RECORDS SHOWN:
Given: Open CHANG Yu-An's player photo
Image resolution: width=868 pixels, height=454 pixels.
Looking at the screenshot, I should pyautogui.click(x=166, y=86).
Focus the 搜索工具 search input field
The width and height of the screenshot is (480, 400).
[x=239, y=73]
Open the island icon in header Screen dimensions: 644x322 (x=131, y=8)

---

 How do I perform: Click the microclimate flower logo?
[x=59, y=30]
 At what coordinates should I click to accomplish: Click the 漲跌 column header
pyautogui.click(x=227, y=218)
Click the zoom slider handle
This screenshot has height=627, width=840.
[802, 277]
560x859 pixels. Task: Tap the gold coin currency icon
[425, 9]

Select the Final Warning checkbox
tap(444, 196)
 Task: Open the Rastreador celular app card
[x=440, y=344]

WORK REQUIRED: In the data above, find the line that contains "The width and" and the line that contains "Open the island". Repeat exactly those lines and every line between them, and only those.

TASK RESPONSE:
The width and height of the screenshot is (480, 400).
[x=239, y=73]
Open the island icon in header Screen dimensions: 644x322 (x=131, y=8)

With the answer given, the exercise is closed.